- _Stated exercise_:
Locate every line in the rows below that contains the word "Viewport" and copy each one out. Case counts.

- _Supplied material_:
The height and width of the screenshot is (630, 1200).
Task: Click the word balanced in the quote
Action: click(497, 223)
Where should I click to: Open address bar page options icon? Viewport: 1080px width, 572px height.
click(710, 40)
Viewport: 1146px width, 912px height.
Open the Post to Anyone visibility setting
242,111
---
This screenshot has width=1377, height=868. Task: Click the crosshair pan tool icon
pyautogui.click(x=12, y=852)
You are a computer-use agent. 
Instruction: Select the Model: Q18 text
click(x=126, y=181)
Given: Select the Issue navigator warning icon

- _Answer below_:
Where should I click to: Open address bar page options icon? Viewport: 1080px width, 572px height.
Viewport: 1146px width, 912px height.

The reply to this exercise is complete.